Join the IU Center for Rural Engagement for the March rural colloquium to inspire connections between faculty work at IU and community opportunities in rural Indiana. Talk with Emily Pilloton, a nationally recognized designer, builder, educator, and founder of the nonprofit Project H Design and its sister program, Girls Garage. Using architecture and design as a vehicle for social justice, she has worked alongside youth ages 9-18 for the past decade to co-design and build public architecture projects that transform lives and communities.

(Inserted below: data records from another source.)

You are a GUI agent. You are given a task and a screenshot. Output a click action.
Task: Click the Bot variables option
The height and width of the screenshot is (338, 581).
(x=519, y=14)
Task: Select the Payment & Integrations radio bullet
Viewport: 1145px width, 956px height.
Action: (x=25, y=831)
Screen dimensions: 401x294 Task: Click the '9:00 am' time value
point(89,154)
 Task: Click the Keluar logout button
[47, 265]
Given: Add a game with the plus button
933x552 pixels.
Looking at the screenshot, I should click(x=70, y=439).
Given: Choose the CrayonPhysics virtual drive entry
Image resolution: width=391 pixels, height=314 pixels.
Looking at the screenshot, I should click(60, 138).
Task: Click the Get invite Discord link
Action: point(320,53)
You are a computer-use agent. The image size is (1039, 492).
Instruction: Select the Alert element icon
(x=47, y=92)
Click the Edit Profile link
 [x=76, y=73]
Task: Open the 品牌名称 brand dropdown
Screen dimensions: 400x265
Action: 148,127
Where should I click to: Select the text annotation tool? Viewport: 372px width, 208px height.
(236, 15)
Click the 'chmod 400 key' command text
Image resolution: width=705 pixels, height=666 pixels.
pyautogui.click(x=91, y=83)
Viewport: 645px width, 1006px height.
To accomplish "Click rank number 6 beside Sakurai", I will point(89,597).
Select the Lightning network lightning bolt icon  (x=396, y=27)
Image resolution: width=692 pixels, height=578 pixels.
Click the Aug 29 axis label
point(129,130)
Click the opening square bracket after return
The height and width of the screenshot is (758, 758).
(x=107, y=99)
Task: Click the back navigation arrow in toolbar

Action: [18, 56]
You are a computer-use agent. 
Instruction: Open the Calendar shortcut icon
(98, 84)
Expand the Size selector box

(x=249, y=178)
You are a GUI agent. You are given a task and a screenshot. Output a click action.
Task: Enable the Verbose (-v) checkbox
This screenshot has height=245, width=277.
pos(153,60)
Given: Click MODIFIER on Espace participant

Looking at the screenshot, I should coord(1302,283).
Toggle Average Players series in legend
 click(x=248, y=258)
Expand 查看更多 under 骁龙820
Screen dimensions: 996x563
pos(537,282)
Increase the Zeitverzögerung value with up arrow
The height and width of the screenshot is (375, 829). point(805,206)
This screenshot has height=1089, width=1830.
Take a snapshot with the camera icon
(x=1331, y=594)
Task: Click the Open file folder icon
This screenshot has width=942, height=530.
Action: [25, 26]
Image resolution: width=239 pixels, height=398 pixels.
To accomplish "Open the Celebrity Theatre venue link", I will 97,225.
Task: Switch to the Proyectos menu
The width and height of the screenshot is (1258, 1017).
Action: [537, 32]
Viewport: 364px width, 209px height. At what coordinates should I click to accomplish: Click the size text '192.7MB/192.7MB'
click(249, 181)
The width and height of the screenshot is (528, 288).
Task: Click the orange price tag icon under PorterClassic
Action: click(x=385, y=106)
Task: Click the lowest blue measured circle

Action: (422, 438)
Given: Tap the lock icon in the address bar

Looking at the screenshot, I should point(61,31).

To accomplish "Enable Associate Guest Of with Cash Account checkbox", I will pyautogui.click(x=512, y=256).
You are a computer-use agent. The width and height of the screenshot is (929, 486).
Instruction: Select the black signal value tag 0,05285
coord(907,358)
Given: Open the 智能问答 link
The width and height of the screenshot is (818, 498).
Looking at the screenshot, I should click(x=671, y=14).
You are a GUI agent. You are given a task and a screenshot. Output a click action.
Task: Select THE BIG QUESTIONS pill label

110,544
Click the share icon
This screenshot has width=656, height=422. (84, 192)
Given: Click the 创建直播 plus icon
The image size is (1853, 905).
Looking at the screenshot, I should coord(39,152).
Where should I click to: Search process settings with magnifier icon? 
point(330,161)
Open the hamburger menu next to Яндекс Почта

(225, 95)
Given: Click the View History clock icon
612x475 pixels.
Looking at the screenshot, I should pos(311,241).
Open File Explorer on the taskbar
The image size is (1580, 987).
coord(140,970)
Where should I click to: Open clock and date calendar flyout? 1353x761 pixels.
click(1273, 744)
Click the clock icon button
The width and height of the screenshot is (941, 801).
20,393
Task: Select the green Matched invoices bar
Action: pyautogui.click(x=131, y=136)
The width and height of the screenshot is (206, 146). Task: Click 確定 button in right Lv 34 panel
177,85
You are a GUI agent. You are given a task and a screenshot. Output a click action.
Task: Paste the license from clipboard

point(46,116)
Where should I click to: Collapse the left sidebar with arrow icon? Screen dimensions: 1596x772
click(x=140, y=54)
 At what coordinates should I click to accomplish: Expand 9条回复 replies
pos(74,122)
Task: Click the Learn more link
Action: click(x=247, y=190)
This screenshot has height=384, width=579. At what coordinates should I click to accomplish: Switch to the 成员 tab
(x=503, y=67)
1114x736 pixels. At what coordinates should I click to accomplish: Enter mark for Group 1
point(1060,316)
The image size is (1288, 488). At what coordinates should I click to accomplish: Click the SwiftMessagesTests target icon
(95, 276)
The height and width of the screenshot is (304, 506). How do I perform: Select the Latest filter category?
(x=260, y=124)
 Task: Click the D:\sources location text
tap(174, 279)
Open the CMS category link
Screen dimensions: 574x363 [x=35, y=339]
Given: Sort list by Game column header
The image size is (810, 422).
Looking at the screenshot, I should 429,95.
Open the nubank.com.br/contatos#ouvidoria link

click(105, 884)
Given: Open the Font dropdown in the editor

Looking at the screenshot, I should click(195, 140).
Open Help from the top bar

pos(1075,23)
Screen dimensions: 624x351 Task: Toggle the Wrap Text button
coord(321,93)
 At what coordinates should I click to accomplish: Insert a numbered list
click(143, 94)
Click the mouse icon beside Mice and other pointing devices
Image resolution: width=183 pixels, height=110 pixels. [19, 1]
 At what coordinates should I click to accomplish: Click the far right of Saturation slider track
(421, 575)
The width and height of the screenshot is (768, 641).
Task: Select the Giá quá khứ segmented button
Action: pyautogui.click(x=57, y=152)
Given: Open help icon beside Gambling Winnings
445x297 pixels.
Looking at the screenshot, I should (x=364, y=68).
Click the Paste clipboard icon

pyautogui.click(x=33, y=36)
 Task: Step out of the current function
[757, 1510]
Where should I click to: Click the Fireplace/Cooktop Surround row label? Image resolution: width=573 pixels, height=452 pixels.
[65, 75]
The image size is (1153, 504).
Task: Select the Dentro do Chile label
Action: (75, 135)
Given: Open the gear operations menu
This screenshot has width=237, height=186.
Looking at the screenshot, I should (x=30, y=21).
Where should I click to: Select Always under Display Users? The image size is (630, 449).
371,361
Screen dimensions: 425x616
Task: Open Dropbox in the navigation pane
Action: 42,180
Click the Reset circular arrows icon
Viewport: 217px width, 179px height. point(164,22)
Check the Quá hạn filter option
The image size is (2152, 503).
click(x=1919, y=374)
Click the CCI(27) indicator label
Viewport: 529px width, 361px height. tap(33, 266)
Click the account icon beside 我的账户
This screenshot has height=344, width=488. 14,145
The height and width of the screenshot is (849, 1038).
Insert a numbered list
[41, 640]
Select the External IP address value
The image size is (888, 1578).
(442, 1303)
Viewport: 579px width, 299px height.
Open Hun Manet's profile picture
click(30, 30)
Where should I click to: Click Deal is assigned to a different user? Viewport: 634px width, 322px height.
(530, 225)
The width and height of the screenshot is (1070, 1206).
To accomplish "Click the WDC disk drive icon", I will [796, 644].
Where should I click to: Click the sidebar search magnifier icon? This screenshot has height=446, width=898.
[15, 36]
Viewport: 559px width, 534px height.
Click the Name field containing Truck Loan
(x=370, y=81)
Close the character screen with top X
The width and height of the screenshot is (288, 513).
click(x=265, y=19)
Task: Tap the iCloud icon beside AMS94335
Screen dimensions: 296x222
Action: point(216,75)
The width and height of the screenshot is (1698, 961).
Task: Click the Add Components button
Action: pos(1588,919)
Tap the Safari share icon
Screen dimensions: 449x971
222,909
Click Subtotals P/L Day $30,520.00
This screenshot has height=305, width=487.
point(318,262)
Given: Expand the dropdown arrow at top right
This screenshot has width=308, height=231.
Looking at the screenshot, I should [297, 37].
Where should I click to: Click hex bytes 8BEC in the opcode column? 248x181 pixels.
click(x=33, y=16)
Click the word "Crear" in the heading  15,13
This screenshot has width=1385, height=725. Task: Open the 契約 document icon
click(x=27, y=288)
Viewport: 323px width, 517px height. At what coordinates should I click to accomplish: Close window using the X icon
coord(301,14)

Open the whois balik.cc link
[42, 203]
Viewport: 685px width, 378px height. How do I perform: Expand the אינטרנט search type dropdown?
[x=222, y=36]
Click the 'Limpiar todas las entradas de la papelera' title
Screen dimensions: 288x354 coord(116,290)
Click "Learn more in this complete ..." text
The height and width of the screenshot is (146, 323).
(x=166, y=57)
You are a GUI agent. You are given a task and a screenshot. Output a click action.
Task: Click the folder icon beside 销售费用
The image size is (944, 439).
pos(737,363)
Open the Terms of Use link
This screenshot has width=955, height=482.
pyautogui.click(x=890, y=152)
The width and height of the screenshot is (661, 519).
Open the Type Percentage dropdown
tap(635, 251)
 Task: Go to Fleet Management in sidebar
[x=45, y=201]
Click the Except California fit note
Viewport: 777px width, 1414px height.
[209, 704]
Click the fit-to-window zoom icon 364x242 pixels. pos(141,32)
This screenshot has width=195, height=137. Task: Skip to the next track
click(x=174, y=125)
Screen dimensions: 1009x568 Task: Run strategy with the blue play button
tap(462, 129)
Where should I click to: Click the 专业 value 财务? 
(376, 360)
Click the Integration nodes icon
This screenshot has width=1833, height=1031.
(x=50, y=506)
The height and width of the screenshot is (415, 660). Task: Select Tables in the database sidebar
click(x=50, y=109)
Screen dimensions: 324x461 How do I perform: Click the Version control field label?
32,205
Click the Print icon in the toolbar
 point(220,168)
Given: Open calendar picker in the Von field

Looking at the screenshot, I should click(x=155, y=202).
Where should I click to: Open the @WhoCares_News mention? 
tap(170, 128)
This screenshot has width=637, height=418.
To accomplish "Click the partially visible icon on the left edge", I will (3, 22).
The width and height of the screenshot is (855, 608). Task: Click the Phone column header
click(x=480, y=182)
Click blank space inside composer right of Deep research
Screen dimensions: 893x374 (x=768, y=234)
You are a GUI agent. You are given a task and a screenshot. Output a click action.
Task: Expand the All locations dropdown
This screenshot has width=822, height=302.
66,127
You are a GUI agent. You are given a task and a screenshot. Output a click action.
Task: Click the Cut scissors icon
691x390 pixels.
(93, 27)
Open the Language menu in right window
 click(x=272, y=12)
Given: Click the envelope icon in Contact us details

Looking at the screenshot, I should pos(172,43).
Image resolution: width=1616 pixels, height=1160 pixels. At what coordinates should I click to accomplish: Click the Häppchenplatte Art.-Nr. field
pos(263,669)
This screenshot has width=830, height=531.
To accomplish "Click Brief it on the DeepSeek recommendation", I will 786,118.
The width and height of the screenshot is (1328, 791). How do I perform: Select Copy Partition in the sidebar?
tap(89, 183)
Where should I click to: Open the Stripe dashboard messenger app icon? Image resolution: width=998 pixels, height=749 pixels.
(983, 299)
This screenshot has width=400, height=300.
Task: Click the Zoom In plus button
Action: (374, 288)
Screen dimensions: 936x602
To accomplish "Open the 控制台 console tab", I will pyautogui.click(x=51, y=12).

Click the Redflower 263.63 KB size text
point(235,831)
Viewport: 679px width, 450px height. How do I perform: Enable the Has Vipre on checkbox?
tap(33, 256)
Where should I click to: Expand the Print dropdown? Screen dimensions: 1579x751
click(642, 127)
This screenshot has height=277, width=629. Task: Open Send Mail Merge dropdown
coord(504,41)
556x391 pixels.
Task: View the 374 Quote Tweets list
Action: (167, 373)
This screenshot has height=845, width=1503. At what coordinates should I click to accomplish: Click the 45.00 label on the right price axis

The Rural Colloquium Series is supported by the IU Office of the Bicentennial.

RSVP by March 21

About Emily Pilloton

Emily Pilloton is currently a lecturer in the College of Environmental Design at the University of California Berkeley, and she is the author of two books, Design Revolution: 100 Products that Empower People, and Tell Them I Built This: Transforming Schools, Communities, and Lives With Design-Based Education. She holds a bachelor of arts in architecture from the University of California Berkeley, and a master of fine arts in architecture, interior architecture, and designed objects from the School of the Art Institute of Chicago.

Through her Project H Design and Girls Garage initiatives, Emily has built a farmers market with high school students, a playhouse with and for the daughters of abused mothers, a school library designed by its own middle school students, and microhomes for a transitional housing agency.  Her work seeks to change the authorship of our built environment and cultivate power in underestimated communities, specifically young girls, undocumented youth, and communities of color.

Her work is documented in the full-length film If You Build It, and has been featured on the TED Stage, The New York Times, The Colbert Report, and presented to the Obama Administration's Office of Science and Technology Policy at The White House.